Will and Testament, a film on the life of veteran socialist politician Tony Benn who died in March this year, has been having preview screenings in town halls across the country.
More than 300 people gathered to watch the showing in Manchester Town Hall, an appropriate setting amid ornate architecture reminiscent of Benn’s beloved House of Commons and murals depicting the triumph of democracy in the English Civil War.
As the lights dimmed, it was apparent just how unique a British politician it takes to get hundreds of Mancunians out on a cold September night eagerly awaiting a film about their life.
The film takes the form of an expansive interview with Benn, conducted over the last year of his life, filmed alternatively in the House of Commons, in a specially constructed recreation of the famous basement office he worked in.
Benn is often surrounded by stacks of paper and political paraphernalia and leaning against the worktop in the kitchen of the sheltered accommodation flat.
With frequent flashes of his trademark wit and favorite aphorisms Benn tells the story of his life and expands on the issues he feels most passionately about.
Archive footage from conference halls, election campaigns, protests and parliamentary debates over the decades, give an immediacy to the passions Benn evoked.
Much of this will be familiar to enthusiasts of political history, but photos from Benn family albums were a new prospect and gave endearing glimpses of the family man, adored by his wife and children behind the political icon and caricature.
The title Will & Testament is an appropriate one – given Director Skip Kite made clear the material is very much what Tony Benn wanted to focus on, which leaves some space.
For example, the bitter 1981 Labour Party deputy leadership contest, which culminated in Benn’s loss to Denis Healey by less than one per cent of the vote and a deep split in the party is never mentioned, nor are is attempts to win the party leadership.
In contrast his campaign to give up his hereditary peerage so he could remain in the House of Commons is vividly covered, with footage of Benn telling enormous cheering crowds in Bristol that they have defeated the establishment, the House of Lords, and changed the British constitution.

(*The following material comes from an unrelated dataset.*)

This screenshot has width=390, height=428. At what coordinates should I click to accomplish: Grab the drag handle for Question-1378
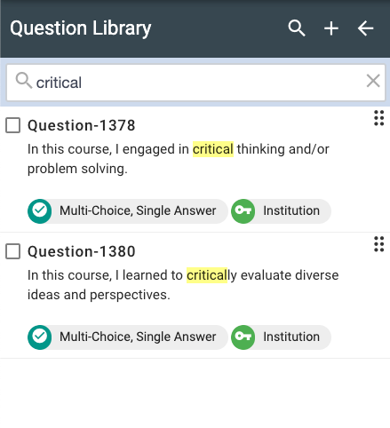[x=378, y=118]
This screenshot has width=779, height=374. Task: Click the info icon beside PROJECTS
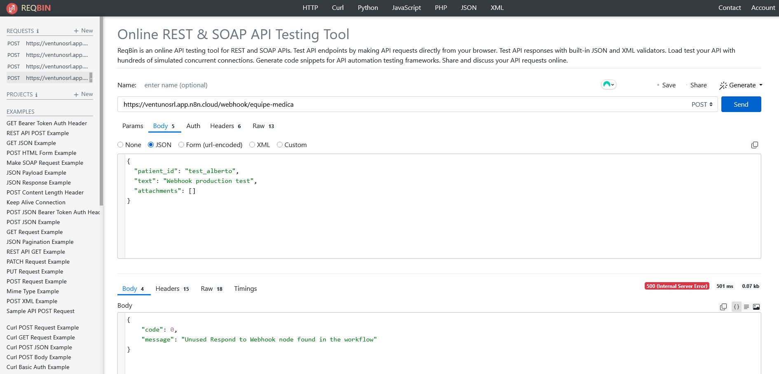[36, 95]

His verdict on the absurdity of the hereditary system drew one of the biggest laughs of the evening: “If I went to the dentist and as he began started my teeth he said ‘I’m not a dentist myself, but my father was a very good dentist’ I think I’d jump out of his chair!”
There is also a firm focus on Benn’s family, particularly his late wife Caroline.
He describes her as ‘absolutely the greatest influence in my life, no question’ as he lovingly tells the tale of meeting her at Worcester College, Oxford in 1948.
The death of his brother Michael, killed on active service during the Second World War, is also dealt with in depth, with Benn, his sadness still evident 70 years on, describes hearing the news by telegram.
Such a personal loss inevitably heightened the young Benn’s pacifist convictions, well-illustrated in the film from accounts of early Campaign for Nuclear Disarmament wars to his attempts to prevent the Iraq War of 2003.
Will &Testament is far from an impartial documentary but is instead a chance to spend a final intimate 90 minutes in the company of a much missed man.
This is a chance which will be seized with enthusiasm by the many people who admired and loved Tony Benn.